If he lived, the doctor cautioned, Michael would likely be a vegetable. The damage caused by the three bullets that pierced his neck had done irreparable harm to the spinal column, and brain damage was probable.

"Just a vegetable," she repeated to herself again and again.

For almost two days, there was no improvement. Michael remained in a deep sleep, and Dot stood by his bedside as long as the nurses would allow. She wouldn't leave the hospital, despite pleas from her family to take a break.

She would not desert him, was her constant reply. Dot spread her love equally among her four girls and five boys, but this child was the youngest of her brood and she had taken a special joy in raising him because she knew he was the last: her last baby, her last kindergartner, her last Perry County High basketball player.

She talked to her comatose son, told him what was happening at home, how everybody there was praying he would recover, how people from Michigan and Ohio, where several of his older siblings lived, were praying for him. When she wasn't talking to Michael, her mind was preoccupied with thoughts of him, of things he had told her.

They were in the kitchen in that little blue house near the Tennessee River.

Michael had just informed her he wanted to go to college in Atlanta and her heart was breaking.

Atlanta was seven hours distant from the oak hills of Perry County. Atlanta was a big city of skyscrapers and urban sprawl and muggings, murder and mayhem. She worried that he wouldn't be able to live in a nice neighborhood or make tuition payments.

Dot succumbed to empty nest blues. She cried, always out of Michael's sight, always careful not to let her sadness cause her son to alter his plans. One day she gathered her strength and told him, "Son, I'm behind you and whatever we have to do to get you to Atlanta, we'll do it."

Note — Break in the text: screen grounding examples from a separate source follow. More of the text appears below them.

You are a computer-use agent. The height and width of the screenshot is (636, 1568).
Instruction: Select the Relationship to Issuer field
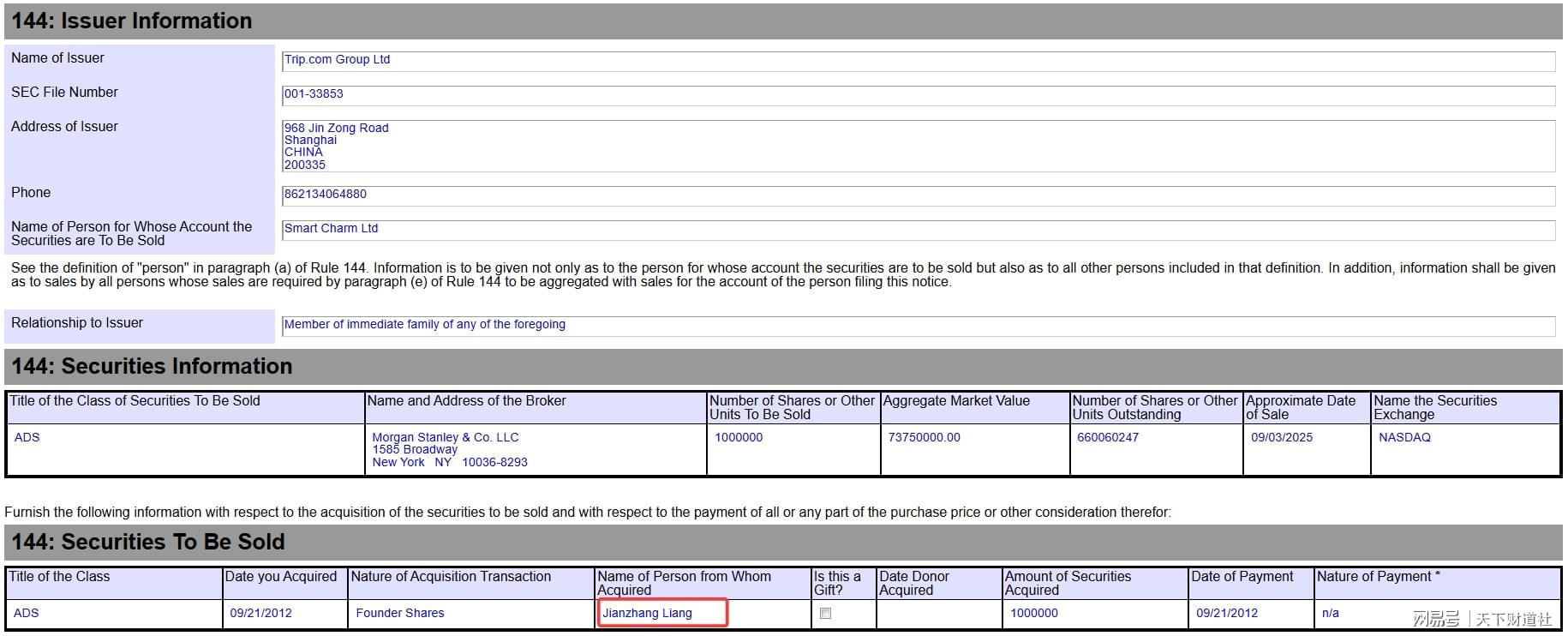coord(918,326)
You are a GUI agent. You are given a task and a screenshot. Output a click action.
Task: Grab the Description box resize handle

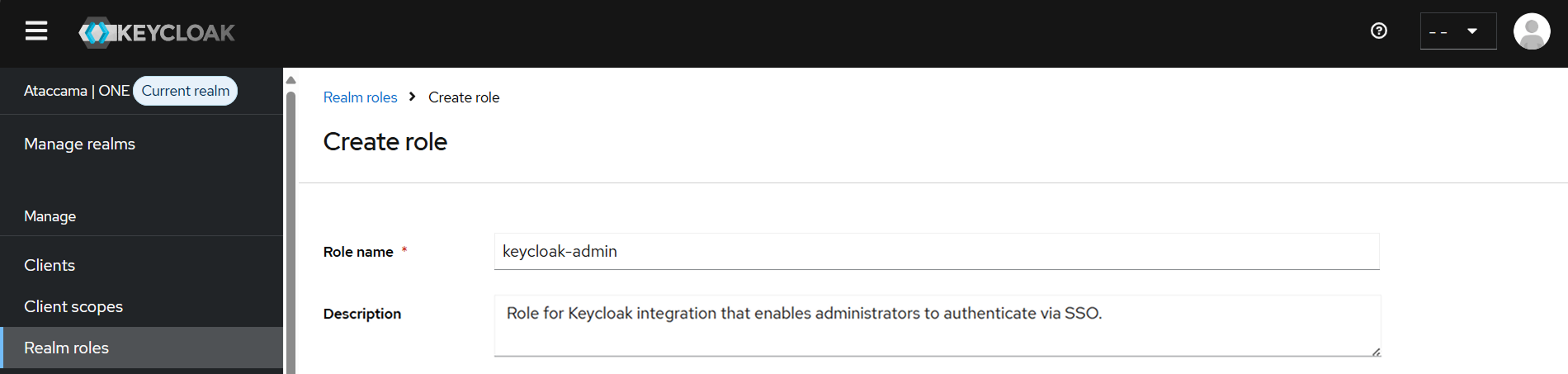(x=1376, y=352)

Relieved to have his mother's blessing, Michael sat beside her at the kitchen table and revealed his grand plan. One day, after he graduated from college, when he got a job, Michael was going to buy a house and move her in with him.

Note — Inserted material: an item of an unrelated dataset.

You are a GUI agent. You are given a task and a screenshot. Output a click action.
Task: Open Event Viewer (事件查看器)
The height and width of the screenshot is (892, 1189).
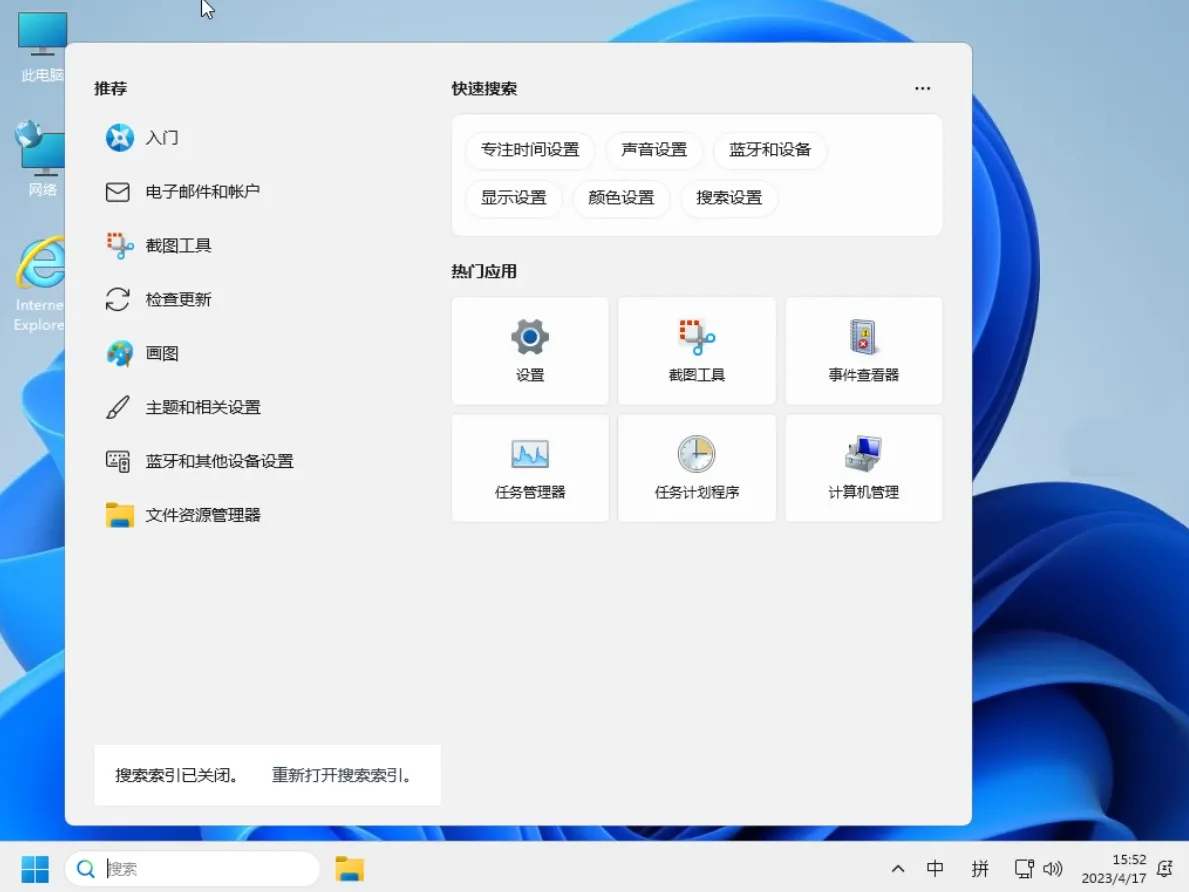[x=863, y=350]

That's not all. He wanted to open a crafts shop for her, let her sell ceramic figures lions, puppy dogs and praying angels. Maybe used clothing, too.

"Dot's Place" it could be called; payback for all the sacrifices she made in raising nine kids. Michael had seen how she rarely bought a new dress and her shoes had holes in them, yet in his closet hung new clothes and the latest sneakers. He remembered when all five of the boys were still living at home, how Dot would raise a fuss about how they looked in public, how she would scrub their jeans on an old-timey wash board to remove grass stains.

"If a mama is a mama, she wants her kids to look better than she does," she would say.

"You work too much," her youngest son told her often. All of her kids did.

And it was true. A single parent since Michael was 3, Dot worked as many as five jobs at a time and still managed to keep house.

Sometimes she would enter her home past midnight, at the end of her second-shift factory job and collapse into bed. But by the next morning she was rejuvenated, attacking the day with vigor.

"I know what I have to do and I don't expect nobody to pay my bills," she told her kids again and again.

Resolve and faith and plenty of brow sweat got her through some hard times, she reminded herself and her family as they sat in the waiting room between visits to see Michael.

"This too shall pass," she said.

On the second day of Michael's coma, Dot and Mert retreated to the hospital chapel to pray. Dot knelt before a cross, holding her hands out as if to embrace God as words of supplication poured from her broken heart like water spilling from a dam.

Suddenly, she sensed a glow, a radiant light beaming on her face.

Dot opened her eyes, but saw only the lights in the chapel. She closed them again and the bright light returned.

"Mert," she said, gripping her daughter's arm excitedly. "He's gonna be all right. He's gonna make it."

Five days. Wait five days, the doctors said, and if he did not come out of the coma, then the family should consider removing the ventilator, letting him die.

Later on the second day, Michael opened his weak eyes.

No one was surprised when the first word he mouthed was "Mama."